We do not know the probability of centromere movement per cell per generation nor how far from their original position CENP-A binding domains can move. We have evidence that the position of these domains is endowed with a certain degree of stability as we did not detect any positional variation in our fibroblast cell lines at different culture passages (data not shown). Another open question is the evolutionary timescale of centromere movement; the great variability of CENP-A domain position in our ten chromosome sample suggests that this phenomenon is quite frequent, at least in horse chromosome 11.

We previously described, in non-horse species of the genus Equus, a number of centromeres at different maturation stages, some of which seem to be devoid of extended clusters of tandemly repeated DNA (Piras et al. 2010).
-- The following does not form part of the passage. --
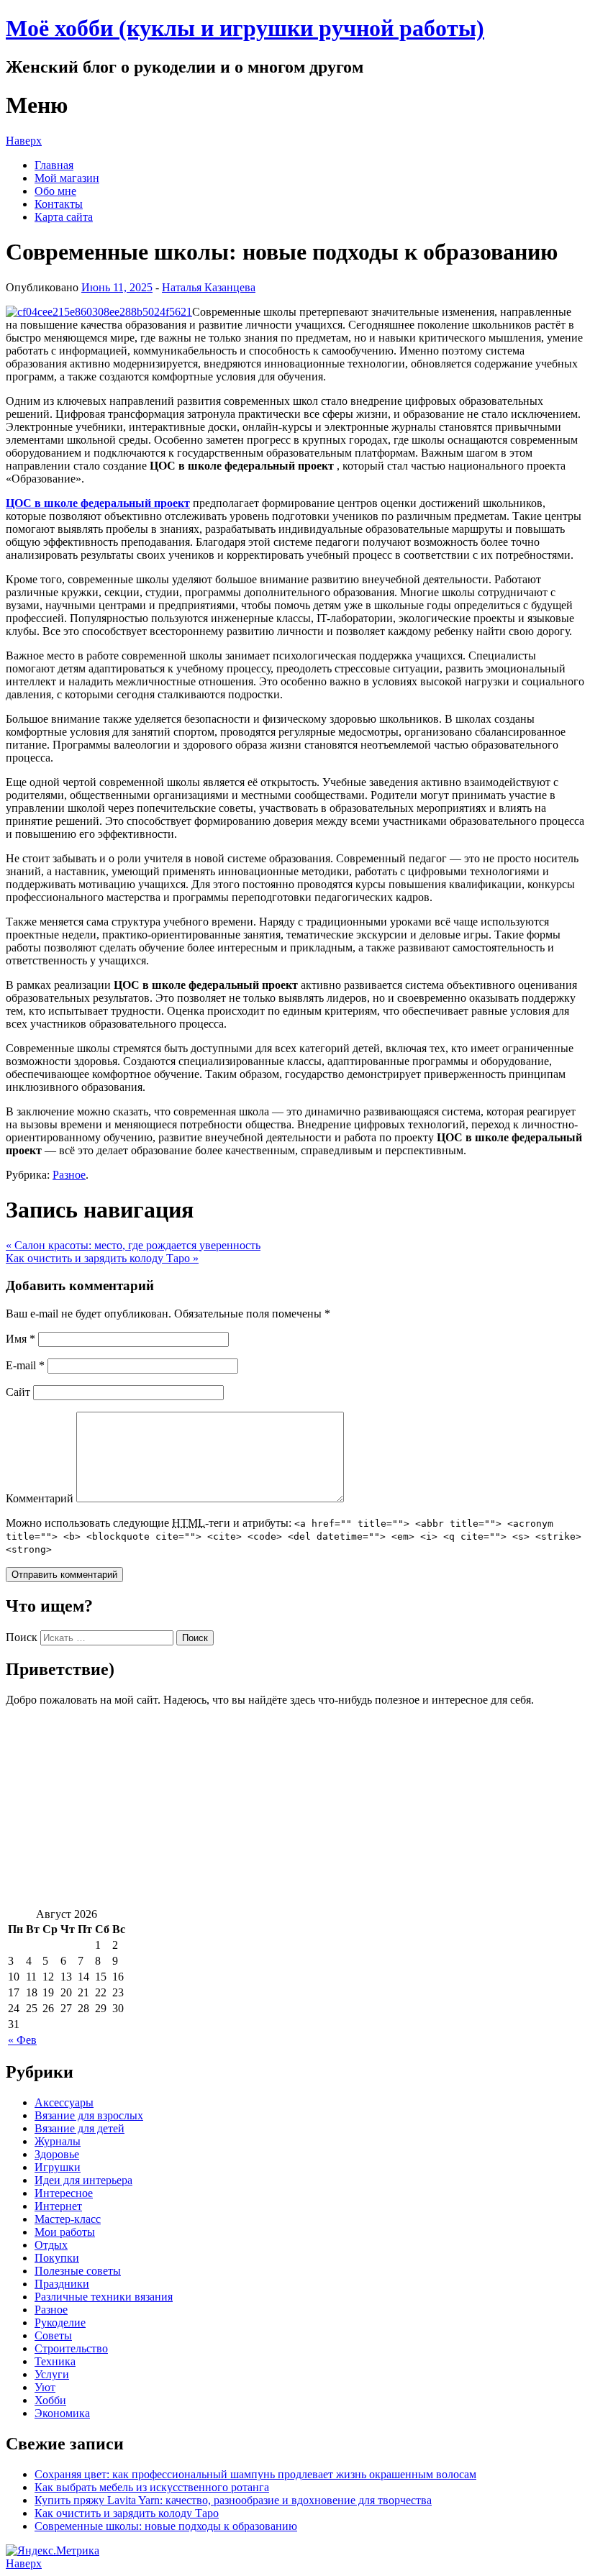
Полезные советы (78, 2271)
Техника (55, 2361)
These satellite-less equid centromeres represent a new and powerful model system offering a clear advantage with respect to engineered or clinical neocentromeres: They are natural, stably present in all individuals of a given species and can therefore be used as an ideal tool to study the maturation and fixation of evolutionary new centromeres. In addition, the non-repetitive nature of a number of equid centromeres and the availability of the complete sequence of the horse genome provide the chance to analyse, at the molecular level, the architecture, plasticity and evolution of natural centromeres.